Neben dieser Stil-Mixtur zeichnet sich die Band aber vor allen Dingen durch ihre Vielseitigkeit aus. Die Gitarren leben nicht nur von zweistimmigen Läufen und dem schon beschriebenen schwedischen Einfluss sondern verwenden ebenfalls dissonante Akkordfolgen und Thrash Riffs und schrecken auch nicht vor längeren Akustik-Interludes und Soli zurück, wie zum Beispiel bei meinem Lieblingssong der Platte, „Cursed". Dabei sind sie die gesamte Zeit extrem innovativ und eigenständig. In der selben Liga spielen Bass und Schlagzeug, wobei letzteres besonders hervorzuheben ist. Der Schlagzeuger begnügt sich nämlich nicht einfach damit „nur" seine Beats zu spielen, was wohl schon schwer genug wäre, sondern lockert sein Spiel durch allerlei Variationen und Spielereien auf. Der Song „Goodbye Tomorrow, Hello Dead Letters" ist ein gutes Beispiel dafür. Hier spielt er in ruhigeren Passagen und vor einem Breakdown auf dem Spannring seiner Snare schnelle Sechszehntel, was eine zwar relativ simple aber trotzdem sehr geile Idee ist und diesen Parts einen bestimmten Flair gibt. Gesanglich wird fast ausschließlich geschrieen, und das eben mit den Aggressivität eines Damians von MORNING AGAIN. Doch DEAD MAN IN RENO haben auch cleane Vocals, verwenden diese aber nur, wo sie auch passen und versuchen sie nicht auf biegen und brechen in einen Song zu pferchen.

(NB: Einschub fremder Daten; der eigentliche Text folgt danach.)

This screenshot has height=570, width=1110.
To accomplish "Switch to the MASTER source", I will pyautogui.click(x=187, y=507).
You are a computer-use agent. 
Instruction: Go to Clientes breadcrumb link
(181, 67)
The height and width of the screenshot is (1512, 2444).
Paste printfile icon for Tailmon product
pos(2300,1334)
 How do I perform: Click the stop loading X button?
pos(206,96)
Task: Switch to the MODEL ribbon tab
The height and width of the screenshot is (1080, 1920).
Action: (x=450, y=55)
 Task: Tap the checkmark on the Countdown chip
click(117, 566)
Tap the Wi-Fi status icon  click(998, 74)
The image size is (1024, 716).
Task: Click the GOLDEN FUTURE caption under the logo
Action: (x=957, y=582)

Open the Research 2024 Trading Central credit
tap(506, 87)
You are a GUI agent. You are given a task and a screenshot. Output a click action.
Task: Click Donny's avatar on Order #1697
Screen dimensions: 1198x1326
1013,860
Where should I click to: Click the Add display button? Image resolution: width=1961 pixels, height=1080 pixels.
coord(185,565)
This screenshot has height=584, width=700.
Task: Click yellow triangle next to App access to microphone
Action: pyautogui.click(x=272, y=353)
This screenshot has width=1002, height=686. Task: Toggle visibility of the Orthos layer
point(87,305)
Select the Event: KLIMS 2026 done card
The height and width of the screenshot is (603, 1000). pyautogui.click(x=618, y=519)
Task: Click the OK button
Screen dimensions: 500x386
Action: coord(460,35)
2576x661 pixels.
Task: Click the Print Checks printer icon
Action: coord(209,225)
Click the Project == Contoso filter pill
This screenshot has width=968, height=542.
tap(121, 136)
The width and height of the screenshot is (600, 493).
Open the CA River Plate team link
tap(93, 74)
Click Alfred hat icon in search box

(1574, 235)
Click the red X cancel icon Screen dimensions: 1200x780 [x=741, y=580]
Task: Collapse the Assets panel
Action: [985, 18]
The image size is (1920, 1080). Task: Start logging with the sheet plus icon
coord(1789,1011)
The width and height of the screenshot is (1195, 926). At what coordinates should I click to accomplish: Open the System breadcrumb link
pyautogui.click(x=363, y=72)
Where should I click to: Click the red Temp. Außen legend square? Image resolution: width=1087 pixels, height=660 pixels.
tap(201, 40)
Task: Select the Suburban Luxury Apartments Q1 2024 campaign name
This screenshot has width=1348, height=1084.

Mein Fazit: DEAD MAN IN RENO haben mit ihrem selbstbetitelten Debüt bei meinem Geschmack voll ins Schwarze getroffen. Seit THE AGONY SCENE's selbstbetitelten Debüt und INKED IN BLOOD's „Lay Waste The Poets" hab ich keine Platte mehr so gut gefunden, wie diese, und das ist keine Witz oder eine Übertreibung. Ginge es nach mir, hätte diese Platte sogar 11 Punkte verdient, denn obwohl es heute gerade im Metalcore-Bereich extrem viele sehr gute Bands gibt, die auch des Öfteren eine 10-Punkte-Platte raushauen, setzen sich DEAD MAN IN RENO vor allen Dingen durch ihre Frische und rohe, unverbrauchte Intensität weit von der Masse ab. Für mich sind DEAD MAN IN RENO somit vermutlich eine der besten Metalcore-Bands der letzen Jahre und ich kann absolut jedem nur empfehlen diese Platte zu kaufen und sein Eigen zu nennen.